As I understand it, research using embryonic stem cell lines is a non-issue now. That should have opened the flood gates on research if true. So where are we at in developing stem cell-based therapies and for what ailments?

Thanks,
Rob

Stem cell transplants have become a standard therapy for myeloma.

This doesn’t use embryonic stem cells, but you didn’t say you wanted to know only about embryonic stem cell therapies.

The idea is to destroy all of the patient’s bone marrow and then to replace it using stem cells.

Therefore, stem cell therapy plays a key role for developing new cell-based drugs for the future molecular and regenerative medicine. …

There are a number of trials getting prepared for treatment of Parkinson’s. See for instance:

http://ajw.asahi.com/article/behind_news/social_affairs/AJ201403070082

A spray gun that sprays stem cells onto burn victims has been tested and found to work.

Biopen to heal bone damage and cartilage damage.

One really interesting use of a stem cell gun combined with 3d printing involved taking a person who had severe wounds with massive tissue missing, then use a 3d printer to layer stem cells into the damaged tissues.

I do not know if full size organs and bodyparts have been developed (other than the bladder and trachea). Miniature organs have been created, but full sized ones out of a person’s own stem cells I do not think have occurred yet. I believe the holdup is the circulatory system is hard to develop in the organ.

I’m hoping we are only a few (ie less than 20) years away from using stem cells to replace damaged tissues and organs. But aside from the above I don’t know where we are.

I don’t know if I’d count a bone marrow transplant as “state of the art” which is what they’re actually talking about.(And has been used for cancers for awhile now.)

My understanding is one big problem with this is going to be rejection, just like a normal organ transplant. Of course if you do therapeutic cloning that would probably take care of that.

So, has anybody come up with a way to take a patient’s own tissue and grow a large enough quantity of “stem cells” from them to be of use??

Can embryonic stem cells be grown in a lab, or does each need to be individually harvested?
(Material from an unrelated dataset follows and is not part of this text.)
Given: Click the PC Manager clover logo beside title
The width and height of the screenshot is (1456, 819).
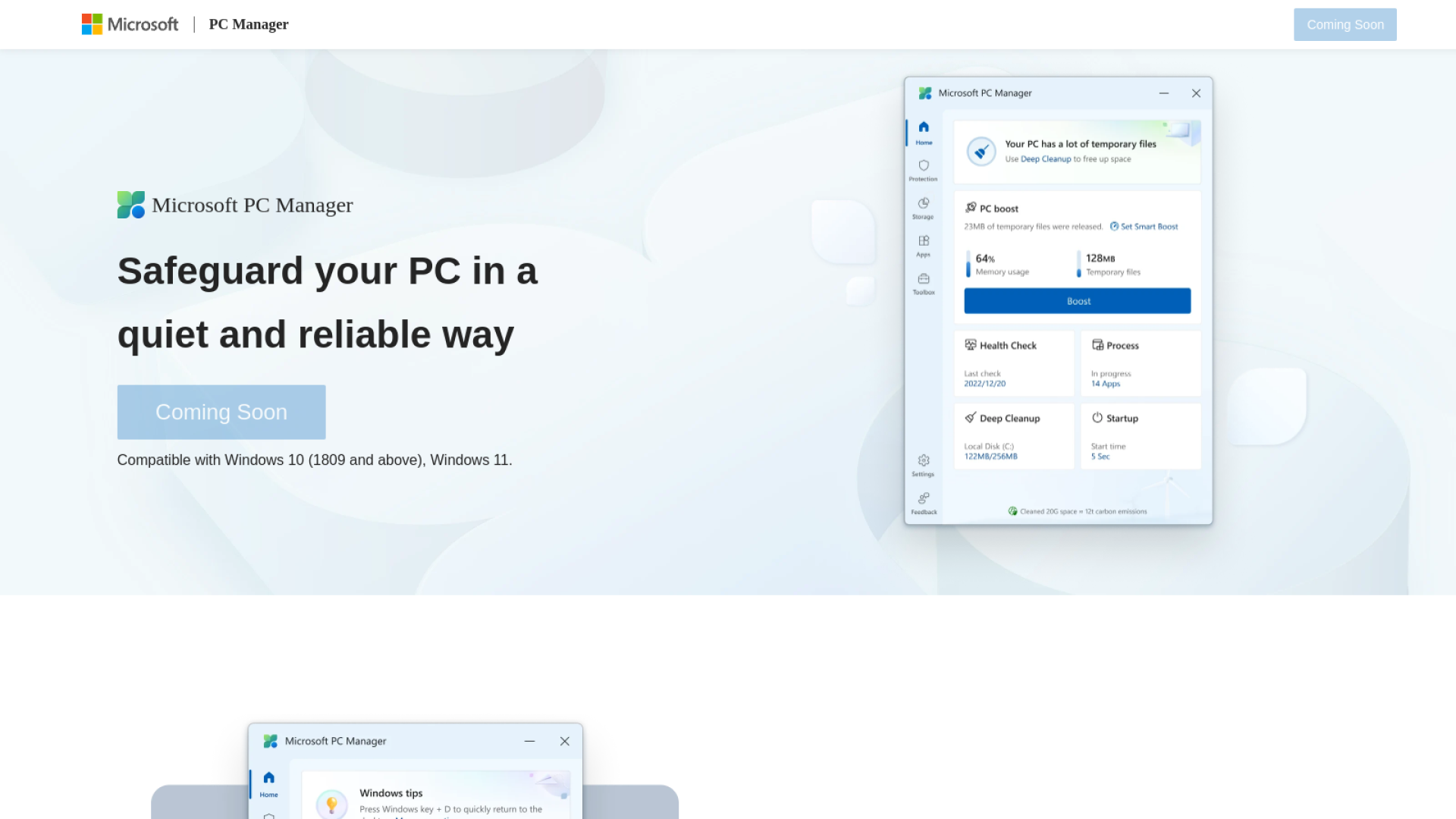Looking at the screenshot, I should (130, 205).
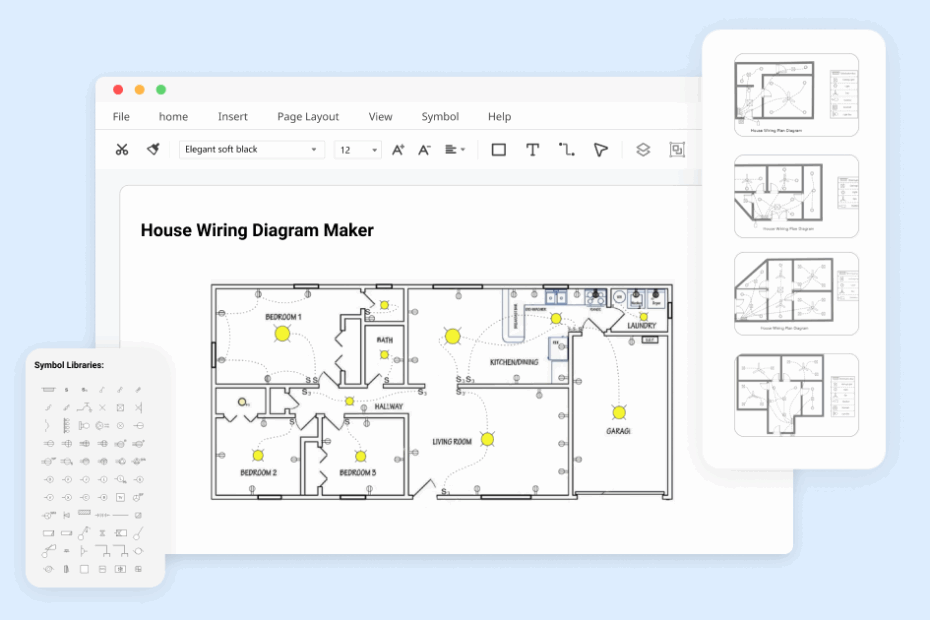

And why, after decades of looking at undifferentiated cells and wondering how they get differentiated, did it take a miracle for someone to think of the obvious - see if they can be tricked into becoming what we want them to be? That was my immediate thought upon hearing that they had been studied to death. To hell with how they differentiate - start the experiments!
And being diagnosed with Osteoarthritis didn’t turn me against the idea, either.
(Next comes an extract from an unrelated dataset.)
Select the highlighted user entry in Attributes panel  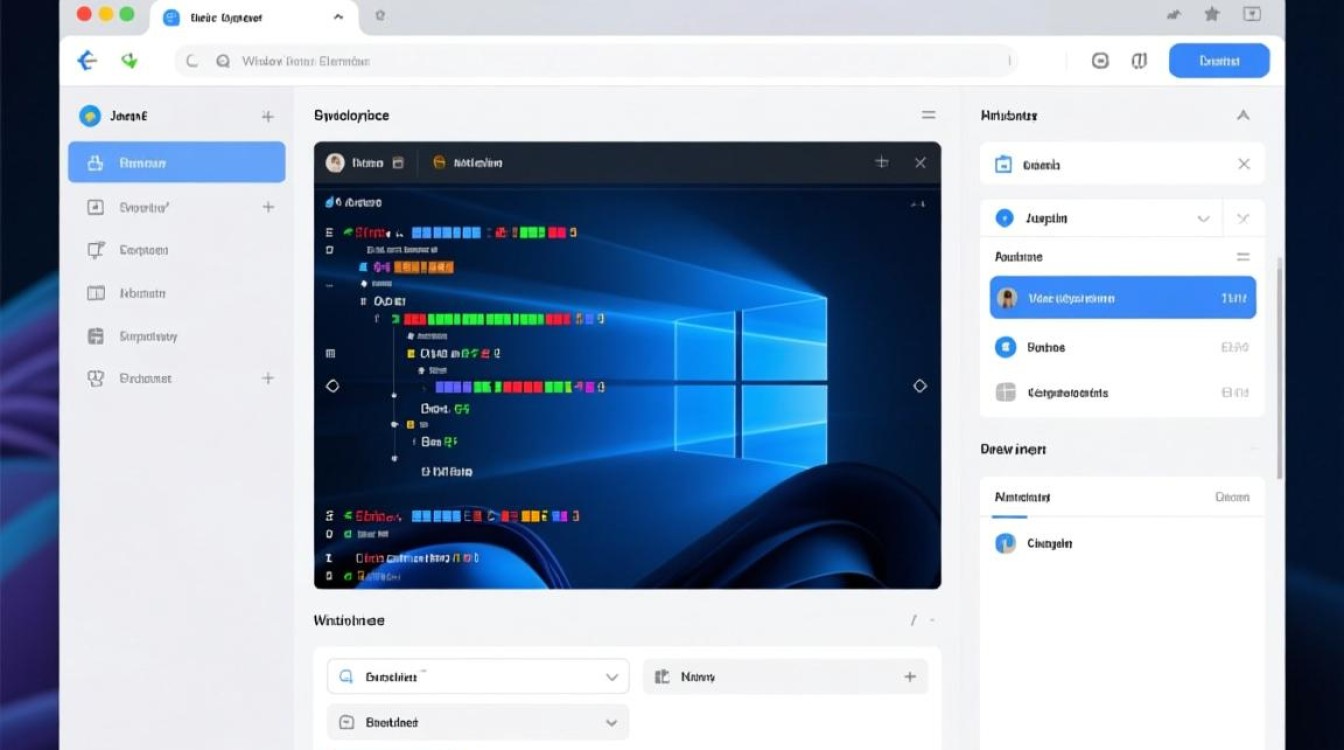(1121, 297)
I have a friend that’s currently doing a paper on stem cells for a college class.
There are multiple sources of stem cells now - the ‘source’ is a non-issue for anyone in the know, but that remains it’s biggest hurdle.
The ‘state of the art’ stuff is all overseas now. The US is years behind.

Q remains:

Can whatever we are calling “stem cells” be cultured?

Embryonic?

Patient’s (and how do you derive something like an undifferentiated cell from an adult?)
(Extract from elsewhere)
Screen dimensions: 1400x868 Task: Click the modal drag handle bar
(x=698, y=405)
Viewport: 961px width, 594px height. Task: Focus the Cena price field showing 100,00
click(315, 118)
That the US is decades behind the rest of the G7 (and probably a dozen others) can be attributed to GOP Presidents and their refusal to allow anything even remotely tied to abortion.
Middle Ages. Sun revolves around Earth - the boss says so.

It was my understanding eastern Asia (China, South Korea, Japan, Taiwan, Singapore etc) were taking the lead in stem cells. However I have no idea how true that is. I would hope/assume California is still a major hub of innovation on the issue. Esp considering that under Gov Schwarzenegger they gave $150M in loans to support the science (plus San Diego, LA & the Bay area are all in California and all have good biotech industries).

I remember when stem cells were more controversial in the US, Singapore was trying to recruit top US scientists to work at their biopolis research hub by offering them more funding and less restrictions.

Is rejection an issue with pluripotent stem cells taken from the patient? That seems like it would be a non-issue.

Yes, that’s what they mean when they refer to stem cell “lines”: That’s all of the cells that are descended from cultures of the same original source.

It should also be mentioned here that abortion, as it’s commonly thought of, is not involved in embryonic stem cell production. The source for embryonic stem cells is fertilized zygotes from fertility clinics which don’t get implanted into the mother. This is after fertilization, but is before the zygote begins developing into a fetus (which is kind of the point).

Thanks.

Biologist here but I don’t work with stem cells so my knowledge is limited. Stem cells can be cultured. Patient (or adult) stem cells can be harvested from blood or bone marrow by separation based on cell markers by cell sorting

Adult cells can be “induced” to become pluripotent stem cells (iPSCs) and this seems to be the most promising technique at the moment due to the restrictions on ESCs

I guess what I was really after was whether or not iPSCs obviate the need for ESCs. Do they?